Интенсив Pentesting: Level 0 (HackerU)

Вы научитесь необходимым навыкам для старта в пентесте:
– Разберётесь в типовых уязвимостях веб-приложений и в том, как происходит их эксплуатация;
– Поймете, как работают фреймворки эксплуатации и насколько простым может быть взлом;
– На практике убедитесь в эффективности и опасности фишинга, через имитацию атаки;
– Узнаете, какие уязвимости скрываются в популярных приложениях и как их эксплуатируют атакующие;
– Взлом приложения, доступного в сети, при помощи эксплойта из набора в фреймворке Metasploit;
– Проведете проверку типовых уязвимостей публичных корпоративных сервисов.

Длительность: 3 дня

Занятие 1. Введение в профессию и взлом веб-приложений
4 темы
3 навыка
Содержание:

• Знакомство с деятельностью хакеров.
• Введение в область анализа защищенности.
• Роли в командах пентестеров и компаниях, которые занимаются ИБ.
• Демонстрация процесса взлома приложения.
• Домашнее задание.

Практика:

• Взлом веб-приложения через эксплуатацию нескольких уязвимостей.

Результат:

• Сможете изучать код клиентской части веб-приложения.
• Разберетесь в процессе поиска уязвимостей в приложениях методом «черного ящика».
• Научитесь эксплуатировать уязвимости веб-приложений.
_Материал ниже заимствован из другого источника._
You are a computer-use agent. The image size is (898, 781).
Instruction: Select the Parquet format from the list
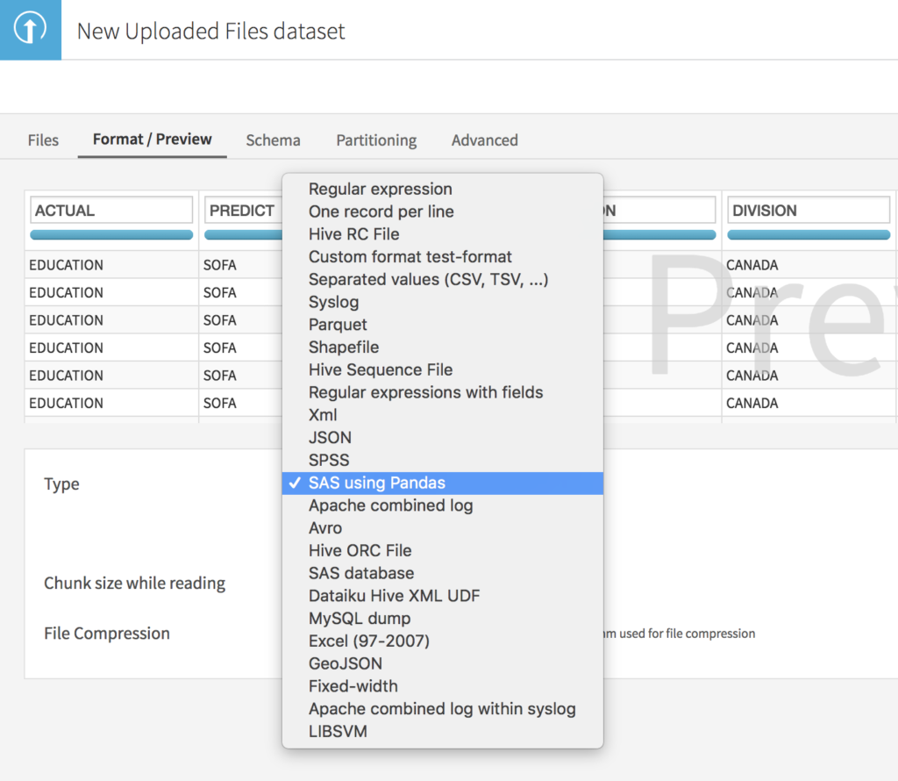click(x=338, y=324)
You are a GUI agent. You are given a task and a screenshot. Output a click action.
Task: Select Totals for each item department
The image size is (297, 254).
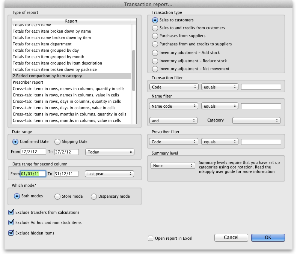(x=41, y=44)
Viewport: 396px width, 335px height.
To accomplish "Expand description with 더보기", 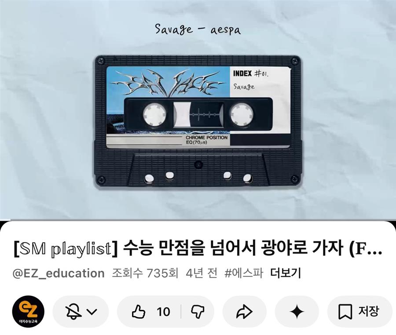I will tap(286, 273).
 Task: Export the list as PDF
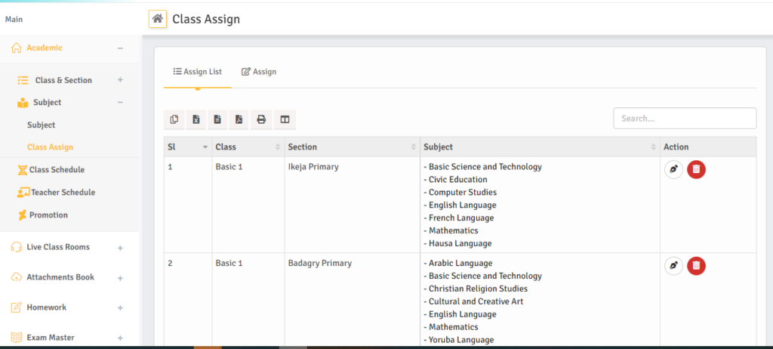[239, 119]
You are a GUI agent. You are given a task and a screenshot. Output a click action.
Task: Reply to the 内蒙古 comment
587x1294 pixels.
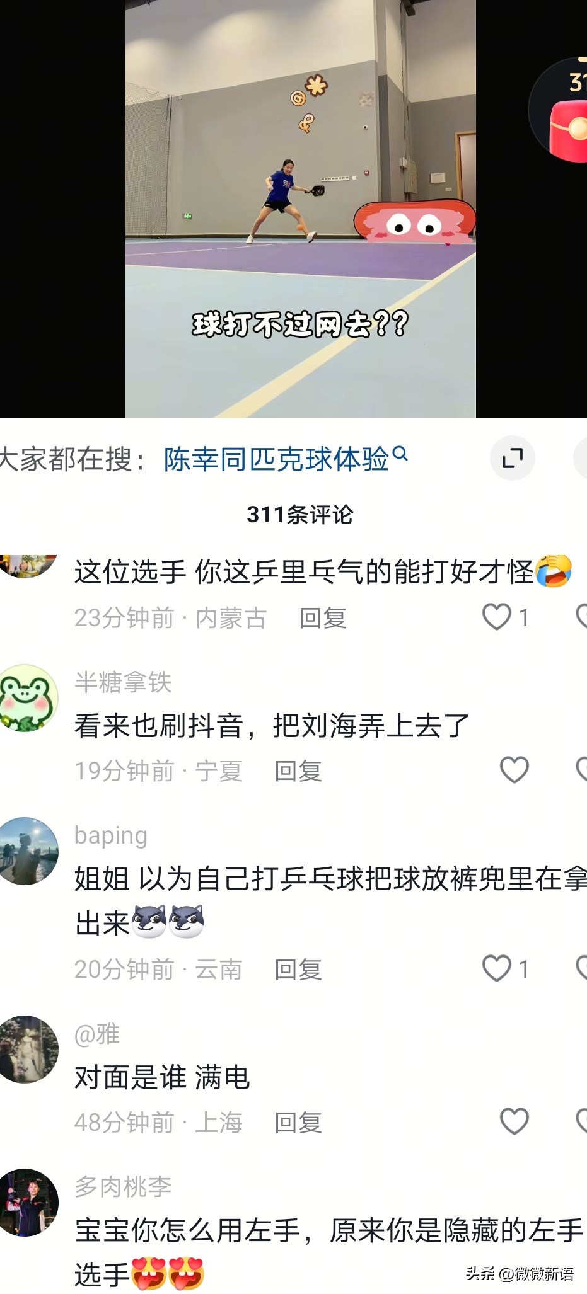click(x=323, y=618)
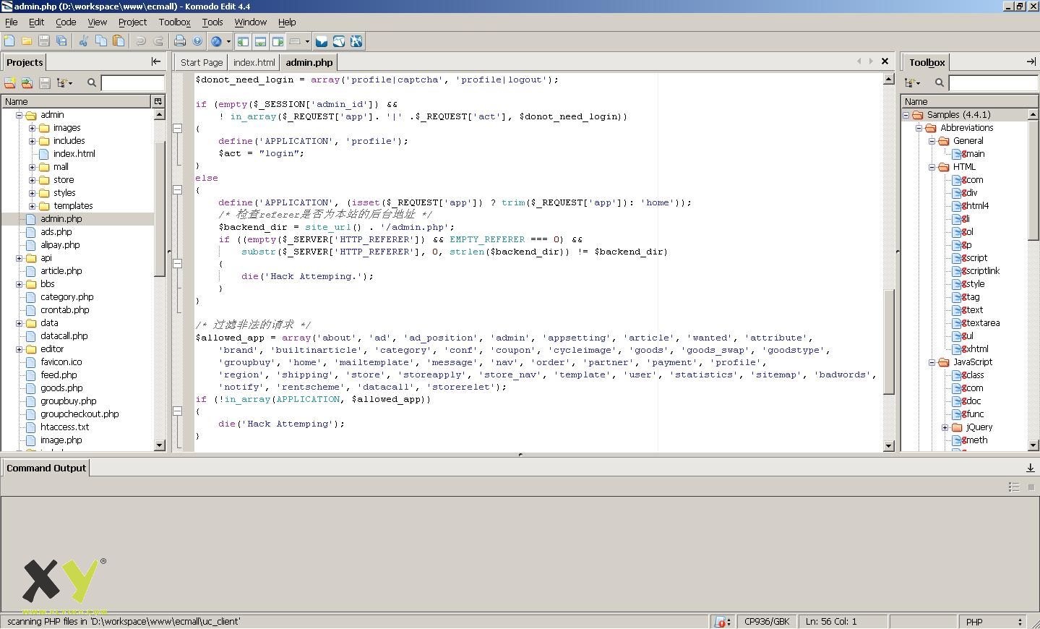
Task: Close the Command Output pane with arrow button
Action: [x=1031, y=468]
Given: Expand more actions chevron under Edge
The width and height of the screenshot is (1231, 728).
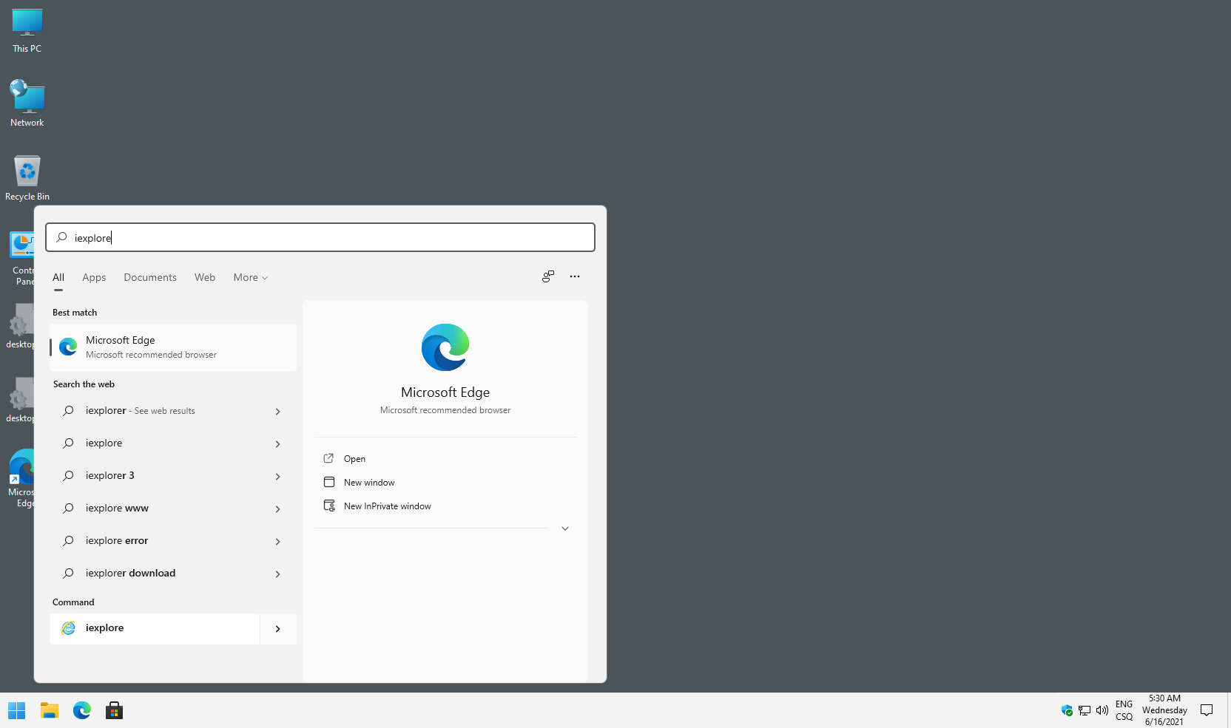Looking at the screenshot, I should (x=565, y=528).
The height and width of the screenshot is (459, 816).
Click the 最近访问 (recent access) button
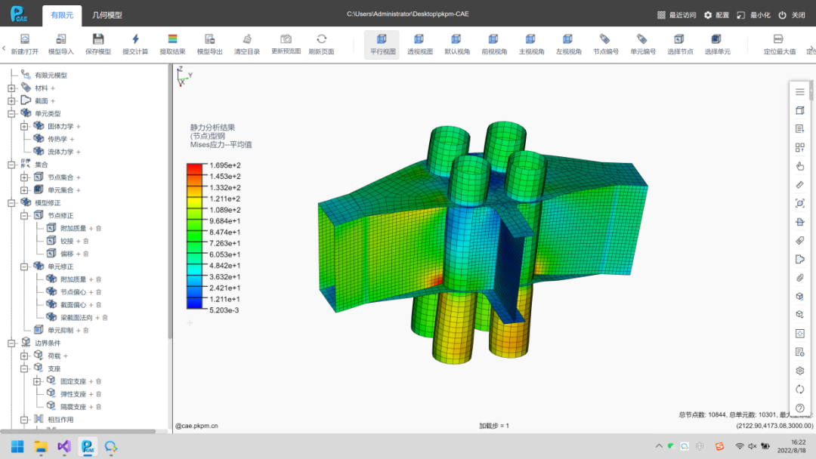(x=675, y=15)
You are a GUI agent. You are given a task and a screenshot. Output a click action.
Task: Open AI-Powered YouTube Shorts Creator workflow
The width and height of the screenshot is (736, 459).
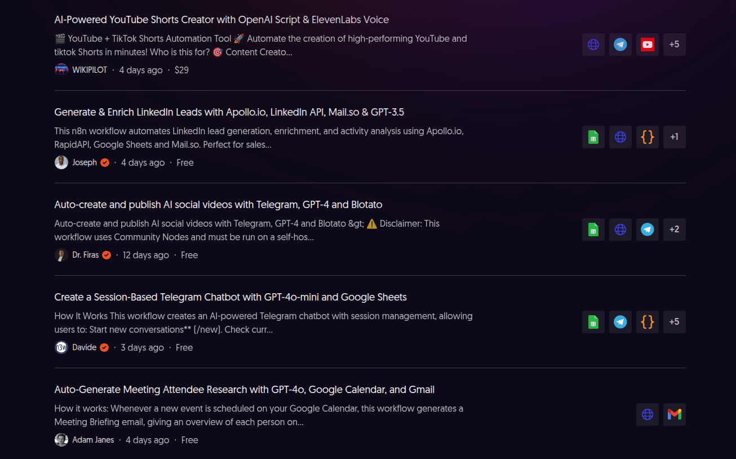(x=221, y=20)
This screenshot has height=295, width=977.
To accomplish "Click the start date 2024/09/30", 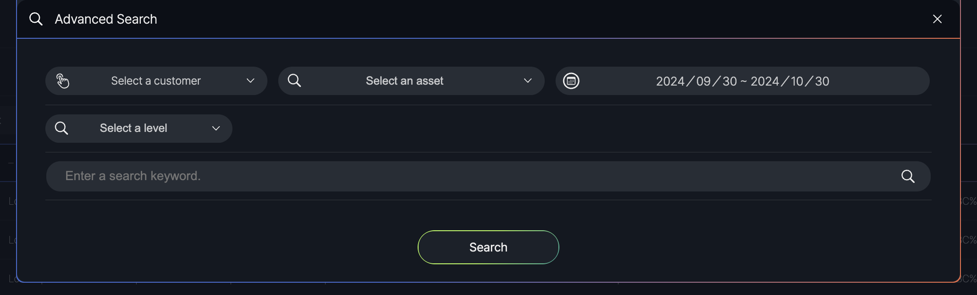I will [696, 81].
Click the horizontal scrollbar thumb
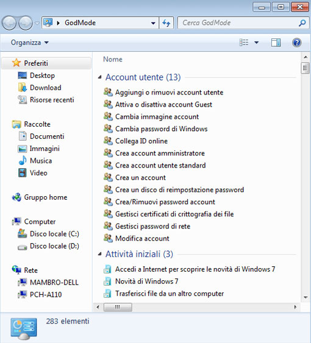 [118, 307]
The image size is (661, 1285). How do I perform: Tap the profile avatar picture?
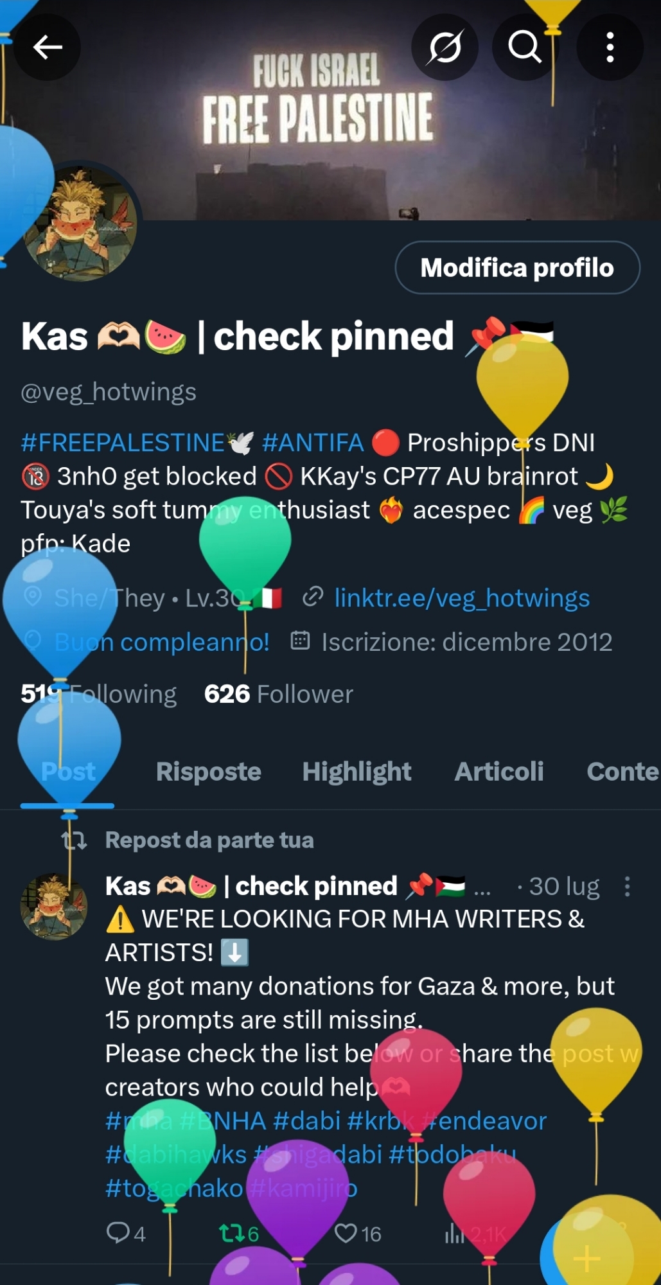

Занятие 2. Атаки на операционные системы и сети
5 тем
4 навыка
Содержание:

• Учимся сканировать и изучать сеть.
• Изучаем Metasploit Framework.
• Запускаем первый эксплоит.
• Получаем доступ к камере чужого компьютера.
• Разговор об эксплойтах и их применении.
• Домашнее задание.

Практика

• Взлом приложения доступного в сети при помощи эксплойта из набора в фреймворке Metasploit.

Результат:

• Сможете проводить сканирование сети и анализировать полученный результат.
• Научитесь подбирать эксплойты к программному обеспечению с целью тестирования безопасности.
• Освоите методы сбора информации о сервисах доступных в сети.
• Начнете работать с эксплуатацией уязвимости через программа для тестирования.

Занятие 3. Внешняя IT-инфраструктура и атаки на компании
6 тем
4 навыка
Содержание:

• RedTeam и BlueTeam специалисты.
• Внешний периметр IT-инфраструктуры компании.
• Атаки на внешнюю инфраструктуру.
• Атаки с применением методов социальной инженерии.
• Атаки на почтовые сервисы.
• Троянские программы и методы закрепления в скомпрометированной системе.
• Работа пентестера, RedTeam/BlueTeam-специалистов.
• Домашнее задание.

Практика:

• Имитация фишинговых атак через почтовые сервисы и атак на клиентские почтовые приложения.

Результат:

• Сможете распознать фишинговое письмо и составить собственное.
• Освоите анализ защищенности почтовых серверов.
• Начнете работать с протоколами электронных почтовых сообщений вручную.
• Определитесь с тем, что вам интересно и чем вы хотели бы заниматься в рамках деятельности связанной с обеспечением ИБ.
• Сможете проводить аналитическую работу в рамках проектов тестирования на проникновение/анализ защищенности.